=== Aim 1 ===
Rewrite the entries below, replacing "This screenshot has" with "This image has" and changing nothing else. Omit the pictures from your answer.

=== Text provided ===
———

Moreover, in one of our client’s cases, our client’s OEM manufacturer was sued for trademark infringement by a local company who registered a trademark similar to our client’s trademark in respect of same/similar goods in China, we have submitted the following evidence including but not limited to Ningbo Beilun District Court in the first instance in support of our case:

  1. Registration Certificate of the trademark (“Local Reg.”) on the detained goods in the country where the Exported Goods were shipped to;
  2. OEM/Commissioned Manufacturing Contract entered between the manufacturer and the trademark owner of the Local Reg.; and
  3. Other evidence shows the Local Reg. has the legitimated trademark rights of the client’s trademark on the Manufactured/Exported Goods, and the Exported Goods are solely sold directly to the owner of Local Reg, but not in China etc.

We received a Judgment that is in favor of our client’s OEM from Ningbo Beilun District Court, ruling that their manufacturer use of the client’s trademark is an OEM act, and such act does not constitute infringement to the Plaintiff’s trademark rights.

The plaintiff further appealed before Ningbo Intermediate People’s Court. In the second instance, apart from the evidence 1-3 above, we supplemented evidence to enhance that the manufacturer use of the client’s mark is an OEM act and the client, who registered the Local Reg., has the trademark rights on the Exported Goods. Besides, we cited the two precedents i.e. the PRETUL case and the PRIME GUARD case in support our client’s OEM’s case.

We have just received the Appeal Decision that is in favor of our client’s OEM, in which Ningbo Intermediate People’s Court ruled that the plaintiff’s appeal is without merits and the facts affirmed in the first instance are certain and the laws applied are correct. Hence, Ninbo Intermediate People’s Court ruled that:

  • the Plaintiff’s Appeal be dismissed;
  • the Decision made in the first instance be maintained.          

Comment

In brief, to assess the infringement, the Courts primarily take into consideration the following facts:

  • Whether the manufacturer has ever been legally authorized to manufacture the products;
  • Whether the manufacturer has fulfilled duty of reasonable care;
  • Whether the use of the mark by the manufacturer confuses the customers as to the trade origin of the products;
  • Whether the manufacturer has intention of infringing the Plaintiff’s trademark rights.

Based on the current practice and the precedents, including but not limited the aforesaid cased, it is very likely that the Chinese court will rule that use of trademarks as OEM does not constitute trademark infringement if the manufactured goods are solely exported to the country of origin of the Local Reg. and the goods are not sold/circulated in China market.

OEM Use to defend Non-use Cancellation Proceedings

The issue that whether the use of a registered trademark as OEM is adequate to defend a non-use cancellation is disputed in China. Further, there is no relevant law set down to solve this issue.

———

(Pointing entries for text and elements)
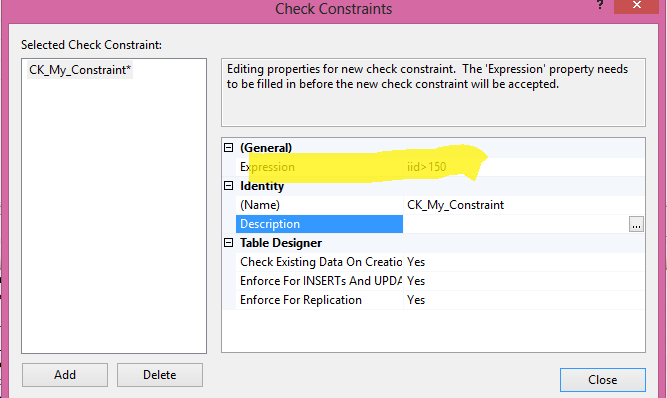The height and width of the screenshot is (398, 667).
Task: Add a new check constraint
Action: click(65, 375)
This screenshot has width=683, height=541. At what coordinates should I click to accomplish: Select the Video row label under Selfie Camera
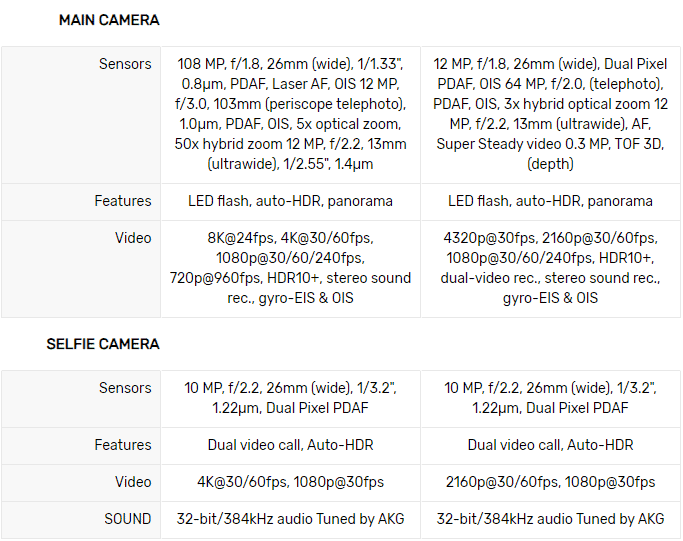[133, 482]
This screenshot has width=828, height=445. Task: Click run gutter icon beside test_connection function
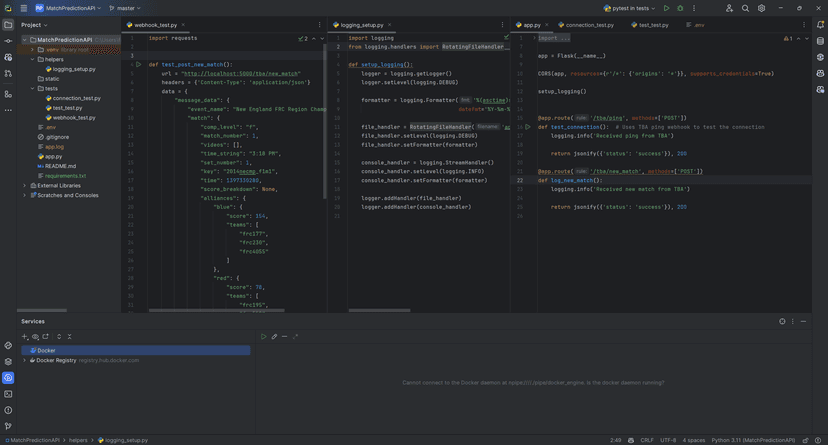pyautogui.click(x=528, y=127)
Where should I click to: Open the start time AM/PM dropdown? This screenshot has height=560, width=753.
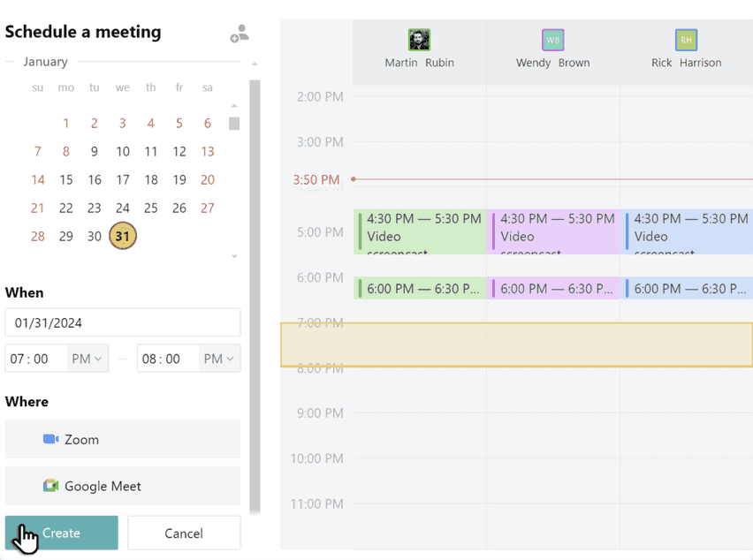(88, 359)
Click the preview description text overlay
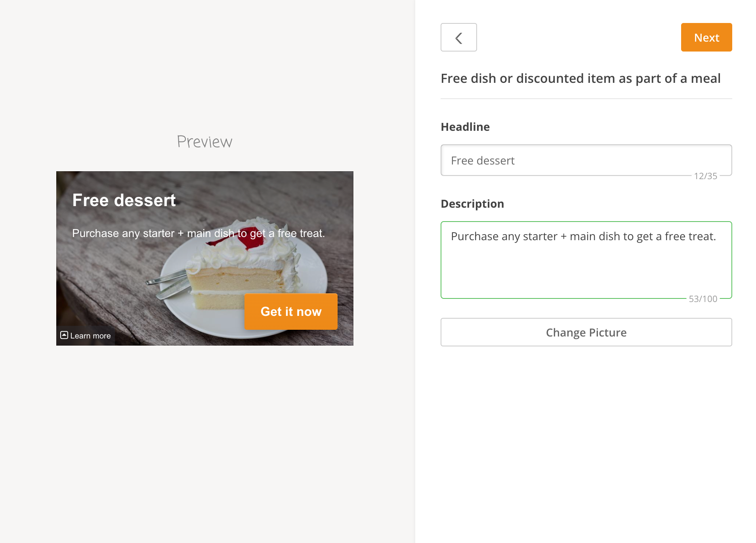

———

=== Aim 2 ===
Output the passage of the text on OEM trademark use between "In brief, to" and "infringing the Plaintiff’s trademark rights.", inclusive.

=== Final result 1 ===
The height and width of the screenshot is (398, 667).
Task: Add a new check constraint
Action: click(65, 375)
This image has width=683, height=541. At what coordinates should I click to accomplish: Select the Video row label under Selfie Camera
[133, 482]
This image has width=828, height=445. Task: Click run gutter icon beside test_connection function
pyautogui.click(x=528, y=127)
Where should I click to: Open the start time AM/PM dropdown? This image has height=560, width=753.
(88, 359)
Click the preview description text overlay

=== Final result 2 ===
In brief, to assess the infringement, the Courts primarily take into consideration the following facts:

  • Whether the manufacturer has ever been legally authorized to manufacture the products;
  • Whether the manufacturer has fulfilled duty of reasonable care;
  • Whether the use of the mark by the manufacturer confuses the customers as to the trade origin of the products;
  • Whether the manufacturer has intention of infringing the Plaintiff’s trademark rights.